What the task requires:
Please update the lines from the first one through the line containing "tap(650, 470)" by replacing "icon" with "button" and keeping everything else as it is.

Material provided:
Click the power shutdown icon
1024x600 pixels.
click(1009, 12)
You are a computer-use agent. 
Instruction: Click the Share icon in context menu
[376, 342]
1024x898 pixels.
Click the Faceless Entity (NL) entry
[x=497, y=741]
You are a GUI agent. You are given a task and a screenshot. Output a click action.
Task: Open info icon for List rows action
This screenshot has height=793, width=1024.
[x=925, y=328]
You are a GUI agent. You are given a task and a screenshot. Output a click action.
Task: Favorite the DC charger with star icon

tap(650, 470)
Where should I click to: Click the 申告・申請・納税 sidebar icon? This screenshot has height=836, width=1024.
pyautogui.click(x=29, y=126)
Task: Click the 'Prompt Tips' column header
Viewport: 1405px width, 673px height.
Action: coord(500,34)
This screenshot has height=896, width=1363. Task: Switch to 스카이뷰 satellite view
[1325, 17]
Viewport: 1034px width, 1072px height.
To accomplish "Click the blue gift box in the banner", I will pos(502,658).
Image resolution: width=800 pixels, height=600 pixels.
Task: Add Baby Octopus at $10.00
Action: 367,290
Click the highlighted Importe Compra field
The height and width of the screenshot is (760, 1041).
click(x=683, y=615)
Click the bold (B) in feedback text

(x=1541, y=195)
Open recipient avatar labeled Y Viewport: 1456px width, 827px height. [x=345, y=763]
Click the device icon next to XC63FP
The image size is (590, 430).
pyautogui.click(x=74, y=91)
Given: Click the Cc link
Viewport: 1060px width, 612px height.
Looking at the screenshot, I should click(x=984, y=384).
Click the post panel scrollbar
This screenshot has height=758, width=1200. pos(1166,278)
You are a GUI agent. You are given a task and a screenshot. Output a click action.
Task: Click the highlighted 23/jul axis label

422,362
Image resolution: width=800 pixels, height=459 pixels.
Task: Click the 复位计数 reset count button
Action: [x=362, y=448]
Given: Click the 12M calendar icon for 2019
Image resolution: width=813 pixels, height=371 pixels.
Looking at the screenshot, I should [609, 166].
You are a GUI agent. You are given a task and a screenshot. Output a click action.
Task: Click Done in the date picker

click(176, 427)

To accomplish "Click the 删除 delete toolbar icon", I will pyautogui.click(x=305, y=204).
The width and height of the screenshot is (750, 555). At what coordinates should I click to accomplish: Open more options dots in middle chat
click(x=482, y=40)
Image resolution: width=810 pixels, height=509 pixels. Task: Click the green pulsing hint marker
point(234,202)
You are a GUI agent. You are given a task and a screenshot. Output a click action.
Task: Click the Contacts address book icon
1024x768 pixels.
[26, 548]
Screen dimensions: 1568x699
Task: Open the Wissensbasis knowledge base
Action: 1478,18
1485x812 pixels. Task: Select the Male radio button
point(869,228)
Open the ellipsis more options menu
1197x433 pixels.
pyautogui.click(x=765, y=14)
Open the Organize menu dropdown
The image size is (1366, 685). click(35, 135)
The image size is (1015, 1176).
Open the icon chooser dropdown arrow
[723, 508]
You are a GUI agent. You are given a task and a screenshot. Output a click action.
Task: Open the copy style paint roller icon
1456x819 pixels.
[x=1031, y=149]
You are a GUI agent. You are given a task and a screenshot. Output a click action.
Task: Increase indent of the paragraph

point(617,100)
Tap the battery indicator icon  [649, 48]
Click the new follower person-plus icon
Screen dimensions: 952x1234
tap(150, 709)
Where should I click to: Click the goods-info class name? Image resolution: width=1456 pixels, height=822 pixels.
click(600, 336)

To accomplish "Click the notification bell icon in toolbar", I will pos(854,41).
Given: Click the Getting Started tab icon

Full response:
Click the power shutdown button
1024x600 pixels.
click(1009, 12)
You are a computer-use agent. 
Instruction: Click the Share button in context menu
[376, 342]
1024x898 pixels.
Click the Faceless Entity (NL) entry
[x=497, y=741]
You are a GUI agent. You are given a task and a screenshot. Output a click action.
Task: Open info button for List rows action
This screenshot has height=793, width=1024.
[x=925, y=328]
You are a GUI agent. You are given a task and a screenshot. Output a click action.
Task: Favorite the DC charger with star button

tap(650, 470)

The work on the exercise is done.